Who cares about Walker? This team couldn't win a playoff series when it had three 20 PPG scorers and you think we're better now?

Yes, let's go and enjoy another 30-win season, pick up another guy between the 14th and 20th pick and let's see where that will get us. The past three years have been great!

And I'm pretty sure Prem was asking if this is the right group of players towards winning a championship, what else was he implying "Is this the right group of players to make the 8th seed?"


----------



## Causeway (May 18, 2005)

aquaitious said:


> Have you seen what Danny traded for when the parted with Walker and Davis?
> 
> In return we got two immobile players who make 100 million combined.
> 
> Please spear me the talk that we have great young players. We have great young projects, but not sure-future all-stars.


Raef turned out the be mostly a bust. But for easily the 100th time - that trade was for more than Raef.
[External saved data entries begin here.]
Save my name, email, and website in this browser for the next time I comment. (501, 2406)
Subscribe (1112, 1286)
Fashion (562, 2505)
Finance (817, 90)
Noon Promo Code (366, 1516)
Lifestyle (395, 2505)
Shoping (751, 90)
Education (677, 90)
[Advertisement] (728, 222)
And I would hardly call Wally "immobile". Far from it.
Telfair, Perks, Rondo, Jefferson, West and Gomes are easily better than projects.




aquaitious said:


> Who cares about Walker? This team couldn't win a playoff series when it had three 20 PPG scorers and you think we're better now?


You brought up Walker so I guess it's you that cares. And I thought that team got to the ECF no? They must have won a playoff series. I said that our situation now is better. There is a difference. And Yes, I believe we are better off now.




aquaitious said:


> Yes, let's go and enjoy another 30-win season, pick up another guy between the 14th and 20th pick and let's see where that will get us. The past three years have been great!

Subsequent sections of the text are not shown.